Reproduce word for word the lines between those holding "Task: Click the XS waist value 31.5 inch" and "has width=777, height=466.", inclusive, and nothing else from the data below.

Segment Open

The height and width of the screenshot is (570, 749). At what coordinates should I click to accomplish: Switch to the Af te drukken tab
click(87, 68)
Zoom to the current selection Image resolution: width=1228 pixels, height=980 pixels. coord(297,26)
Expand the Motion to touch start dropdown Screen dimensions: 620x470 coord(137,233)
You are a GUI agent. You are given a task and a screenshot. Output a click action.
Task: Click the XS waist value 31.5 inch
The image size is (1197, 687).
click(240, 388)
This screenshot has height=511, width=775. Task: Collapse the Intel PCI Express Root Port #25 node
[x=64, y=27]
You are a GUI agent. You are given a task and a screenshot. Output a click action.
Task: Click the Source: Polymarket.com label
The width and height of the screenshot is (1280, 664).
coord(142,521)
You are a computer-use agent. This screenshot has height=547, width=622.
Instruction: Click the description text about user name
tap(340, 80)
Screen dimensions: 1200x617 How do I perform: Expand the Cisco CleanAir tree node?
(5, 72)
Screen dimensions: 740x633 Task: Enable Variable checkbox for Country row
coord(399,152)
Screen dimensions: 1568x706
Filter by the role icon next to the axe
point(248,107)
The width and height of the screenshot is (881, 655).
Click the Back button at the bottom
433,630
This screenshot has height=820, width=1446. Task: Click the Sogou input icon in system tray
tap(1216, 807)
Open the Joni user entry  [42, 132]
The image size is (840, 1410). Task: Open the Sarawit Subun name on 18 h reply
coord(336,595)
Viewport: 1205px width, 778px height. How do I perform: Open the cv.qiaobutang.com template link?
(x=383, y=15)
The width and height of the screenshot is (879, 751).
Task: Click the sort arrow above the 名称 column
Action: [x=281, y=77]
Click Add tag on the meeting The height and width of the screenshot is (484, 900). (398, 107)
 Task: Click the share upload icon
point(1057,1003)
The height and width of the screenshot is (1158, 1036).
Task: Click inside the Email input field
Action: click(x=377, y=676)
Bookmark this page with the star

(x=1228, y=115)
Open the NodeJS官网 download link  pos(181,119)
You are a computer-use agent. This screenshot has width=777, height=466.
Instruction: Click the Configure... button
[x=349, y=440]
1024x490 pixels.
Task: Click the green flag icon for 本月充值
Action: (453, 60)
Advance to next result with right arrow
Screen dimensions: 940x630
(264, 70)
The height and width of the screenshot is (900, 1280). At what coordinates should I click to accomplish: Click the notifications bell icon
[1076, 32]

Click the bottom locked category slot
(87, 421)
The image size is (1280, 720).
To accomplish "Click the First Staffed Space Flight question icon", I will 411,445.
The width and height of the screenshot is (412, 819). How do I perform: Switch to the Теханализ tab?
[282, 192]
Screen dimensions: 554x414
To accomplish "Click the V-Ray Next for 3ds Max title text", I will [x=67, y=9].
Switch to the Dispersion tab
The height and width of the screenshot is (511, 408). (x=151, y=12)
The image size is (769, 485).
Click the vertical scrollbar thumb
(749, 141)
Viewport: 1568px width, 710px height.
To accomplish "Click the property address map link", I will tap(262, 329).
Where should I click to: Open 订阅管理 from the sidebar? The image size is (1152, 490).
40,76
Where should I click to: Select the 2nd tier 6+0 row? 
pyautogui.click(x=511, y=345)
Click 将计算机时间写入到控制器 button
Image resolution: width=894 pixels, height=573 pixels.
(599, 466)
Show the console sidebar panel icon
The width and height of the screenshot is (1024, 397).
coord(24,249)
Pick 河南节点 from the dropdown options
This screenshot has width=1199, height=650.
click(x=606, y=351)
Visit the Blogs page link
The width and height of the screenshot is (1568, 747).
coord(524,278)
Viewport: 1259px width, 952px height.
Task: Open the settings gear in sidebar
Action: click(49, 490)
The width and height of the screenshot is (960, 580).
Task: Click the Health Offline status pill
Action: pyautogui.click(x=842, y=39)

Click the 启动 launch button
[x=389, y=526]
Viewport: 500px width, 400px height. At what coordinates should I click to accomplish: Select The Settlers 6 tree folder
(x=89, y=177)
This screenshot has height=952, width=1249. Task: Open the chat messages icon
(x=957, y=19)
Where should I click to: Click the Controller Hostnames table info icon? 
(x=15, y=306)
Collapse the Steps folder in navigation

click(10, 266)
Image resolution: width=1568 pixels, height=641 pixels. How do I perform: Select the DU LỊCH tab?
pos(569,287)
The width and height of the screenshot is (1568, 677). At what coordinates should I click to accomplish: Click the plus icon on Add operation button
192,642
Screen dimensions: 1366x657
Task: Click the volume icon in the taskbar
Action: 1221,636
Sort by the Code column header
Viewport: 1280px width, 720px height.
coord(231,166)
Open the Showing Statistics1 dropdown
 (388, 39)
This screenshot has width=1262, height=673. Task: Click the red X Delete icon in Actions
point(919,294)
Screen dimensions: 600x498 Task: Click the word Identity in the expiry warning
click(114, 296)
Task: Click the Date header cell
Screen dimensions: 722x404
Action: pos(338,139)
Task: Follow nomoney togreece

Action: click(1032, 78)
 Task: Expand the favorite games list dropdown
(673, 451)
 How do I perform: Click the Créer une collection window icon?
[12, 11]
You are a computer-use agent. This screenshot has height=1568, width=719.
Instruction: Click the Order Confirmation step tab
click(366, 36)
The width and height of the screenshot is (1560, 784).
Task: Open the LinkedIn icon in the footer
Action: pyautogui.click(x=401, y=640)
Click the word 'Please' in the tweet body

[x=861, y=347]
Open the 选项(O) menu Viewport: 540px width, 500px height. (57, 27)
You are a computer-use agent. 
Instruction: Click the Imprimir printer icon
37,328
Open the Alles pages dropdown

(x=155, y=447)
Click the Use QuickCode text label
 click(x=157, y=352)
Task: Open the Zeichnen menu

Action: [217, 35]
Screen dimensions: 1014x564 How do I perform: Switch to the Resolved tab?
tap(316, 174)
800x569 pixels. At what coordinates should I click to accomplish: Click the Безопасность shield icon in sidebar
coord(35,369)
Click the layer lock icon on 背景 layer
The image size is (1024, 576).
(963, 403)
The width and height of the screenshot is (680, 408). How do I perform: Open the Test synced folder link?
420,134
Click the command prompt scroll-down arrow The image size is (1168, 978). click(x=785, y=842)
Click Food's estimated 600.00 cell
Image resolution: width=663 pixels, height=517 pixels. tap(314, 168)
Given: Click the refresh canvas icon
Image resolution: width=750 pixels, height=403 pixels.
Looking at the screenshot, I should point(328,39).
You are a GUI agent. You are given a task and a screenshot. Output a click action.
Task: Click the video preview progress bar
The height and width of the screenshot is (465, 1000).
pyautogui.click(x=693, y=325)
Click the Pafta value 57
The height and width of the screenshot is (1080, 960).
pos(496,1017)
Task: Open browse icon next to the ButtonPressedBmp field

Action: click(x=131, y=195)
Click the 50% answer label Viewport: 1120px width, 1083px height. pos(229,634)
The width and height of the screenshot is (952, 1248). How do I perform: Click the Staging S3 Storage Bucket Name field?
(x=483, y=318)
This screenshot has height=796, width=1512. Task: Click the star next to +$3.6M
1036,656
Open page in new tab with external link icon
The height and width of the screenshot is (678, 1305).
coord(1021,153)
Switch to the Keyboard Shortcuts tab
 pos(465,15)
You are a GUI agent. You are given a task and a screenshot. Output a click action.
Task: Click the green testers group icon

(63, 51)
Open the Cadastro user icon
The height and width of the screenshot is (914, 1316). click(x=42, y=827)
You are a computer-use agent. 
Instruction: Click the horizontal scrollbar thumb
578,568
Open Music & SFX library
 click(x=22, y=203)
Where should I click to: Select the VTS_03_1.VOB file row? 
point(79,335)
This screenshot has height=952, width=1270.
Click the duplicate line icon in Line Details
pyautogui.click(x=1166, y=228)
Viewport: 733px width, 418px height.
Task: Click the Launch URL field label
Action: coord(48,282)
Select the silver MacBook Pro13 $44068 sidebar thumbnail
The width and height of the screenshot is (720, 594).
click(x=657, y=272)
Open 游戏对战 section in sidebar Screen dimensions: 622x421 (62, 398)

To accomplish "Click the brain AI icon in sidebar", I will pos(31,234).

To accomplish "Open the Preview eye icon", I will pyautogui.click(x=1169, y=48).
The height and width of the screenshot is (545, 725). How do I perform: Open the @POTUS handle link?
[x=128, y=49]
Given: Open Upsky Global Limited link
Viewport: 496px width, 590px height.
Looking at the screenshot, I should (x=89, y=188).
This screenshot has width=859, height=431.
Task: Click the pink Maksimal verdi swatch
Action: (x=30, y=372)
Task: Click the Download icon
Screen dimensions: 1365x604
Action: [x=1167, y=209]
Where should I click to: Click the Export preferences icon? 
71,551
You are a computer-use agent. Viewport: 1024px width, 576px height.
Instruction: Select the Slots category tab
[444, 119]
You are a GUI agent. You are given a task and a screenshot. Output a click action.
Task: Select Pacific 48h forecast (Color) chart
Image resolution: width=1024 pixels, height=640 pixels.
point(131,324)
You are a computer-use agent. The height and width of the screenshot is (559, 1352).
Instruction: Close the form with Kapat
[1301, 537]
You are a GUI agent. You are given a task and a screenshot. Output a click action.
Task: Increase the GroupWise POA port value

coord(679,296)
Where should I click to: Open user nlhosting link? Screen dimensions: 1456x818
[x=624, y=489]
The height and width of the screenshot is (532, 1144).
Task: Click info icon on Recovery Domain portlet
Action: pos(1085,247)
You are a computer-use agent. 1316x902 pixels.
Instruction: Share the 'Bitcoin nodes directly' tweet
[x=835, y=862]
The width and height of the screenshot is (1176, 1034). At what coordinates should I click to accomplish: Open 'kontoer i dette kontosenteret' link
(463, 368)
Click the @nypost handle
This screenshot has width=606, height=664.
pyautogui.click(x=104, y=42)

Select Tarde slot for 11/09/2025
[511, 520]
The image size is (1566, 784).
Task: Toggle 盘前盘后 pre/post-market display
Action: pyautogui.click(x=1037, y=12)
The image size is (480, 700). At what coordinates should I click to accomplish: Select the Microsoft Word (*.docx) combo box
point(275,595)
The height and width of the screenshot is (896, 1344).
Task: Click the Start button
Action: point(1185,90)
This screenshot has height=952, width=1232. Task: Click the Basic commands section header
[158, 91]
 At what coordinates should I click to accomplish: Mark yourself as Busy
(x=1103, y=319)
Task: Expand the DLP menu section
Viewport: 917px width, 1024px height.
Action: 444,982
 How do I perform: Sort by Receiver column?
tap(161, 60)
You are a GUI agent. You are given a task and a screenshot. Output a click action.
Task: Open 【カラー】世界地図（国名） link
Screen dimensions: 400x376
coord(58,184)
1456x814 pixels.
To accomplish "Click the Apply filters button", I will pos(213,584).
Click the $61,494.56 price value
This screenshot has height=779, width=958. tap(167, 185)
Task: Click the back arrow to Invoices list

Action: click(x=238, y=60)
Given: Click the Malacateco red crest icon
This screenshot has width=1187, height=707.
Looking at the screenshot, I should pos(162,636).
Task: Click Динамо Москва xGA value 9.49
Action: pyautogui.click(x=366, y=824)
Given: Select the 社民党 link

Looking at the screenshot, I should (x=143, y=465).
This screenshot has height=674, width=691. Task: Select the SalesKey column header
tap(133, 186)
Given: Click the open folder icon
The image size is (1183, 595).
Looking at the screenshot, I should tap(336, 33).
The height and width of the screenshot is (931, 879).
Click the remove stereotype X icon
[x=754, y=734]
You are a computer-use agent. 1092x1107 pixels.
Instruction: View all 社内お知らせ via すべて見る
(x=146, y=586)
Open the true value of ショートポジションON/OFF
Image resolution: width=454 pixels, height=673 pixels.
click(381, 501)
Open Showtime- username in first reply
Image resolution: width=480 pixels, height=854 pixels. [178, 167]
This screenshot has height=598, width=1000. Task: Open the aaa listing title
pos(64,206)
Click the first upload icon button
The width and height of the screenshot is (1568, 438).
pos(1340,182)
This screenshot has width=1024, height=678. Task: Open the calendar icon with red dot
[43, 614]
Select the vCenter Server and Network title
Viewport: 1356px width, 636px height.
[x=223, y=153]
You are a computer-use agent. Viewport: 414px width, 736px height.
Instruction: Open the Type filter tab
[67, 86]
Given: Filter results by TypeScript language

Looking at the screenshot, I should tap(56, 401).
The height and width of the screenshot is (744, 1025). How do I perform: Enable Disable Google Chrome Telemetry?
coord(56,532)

Segment Closed

### [RESULT]
Task: Click the XS waist value 31.5 inch
The image size is (1197, 687).
click(240, 388)
This screenshot has height=511, width=775. Task: Collapse the Intel PCI Express Root Port #25 node
[x=64, y=27]
You are a GUI agent. You are given a task and a screenshot. Output a click action.
Task: Click the Source: Polymarket.com label
The width and height of the screenshot is (1280, 664).
coord(142,521)
You are a computer-use agent. This screenshot has height=547, width=622.
Instruction: Click the description text about user name
tap(340, 80)
Screen dimensions: 1200x617 How do I perform: Expand the Cisco CleanAir tree node?
(5, 72)
Screen dimensions: 740x633 Task: Enable Variable checkbox for Country row
coord(399,152)
Screen dimensions: 1568x706
Filter by the role icon next to the axe
point(248,107)
The width and height of the screenshot is (881, 655).
Click the Back button at the bottom
433,630
This screenshot has height=820, width=1446. Task: Click the Sogou input icon in system tray
tap(1216, 807)
Open the Joni user entry  [42, 132]
The image size is (840, 1410). Task: Open the Sarawit Subun name on 18 h reply
coord(336,595)
Viewport: 1205px width, 778px height. How do I perform: Open the cv.qiaobutang.com template link?
(x=383, y=15)
The width and height of the screenshot is (879, 751).
Task: Click the sort arrow above the 名称 column
Action: [x=281, y=77]
Click Add tag on the meeting The height and width of the screenshot is (484, 900). (398, 107)
 Task: Click the share upload icon
point(1057,1003)
The height and width of the screenshot is (1158, 1036).
Task: Click inside the Email input field
Action: click(x=377, y=676)
Bookmark this page with the star

(x=1228, y=115)
Open the NodeJS官网 download link  pos(181,119)
You are a computer-use agent. This screenshot has width=777, height=466.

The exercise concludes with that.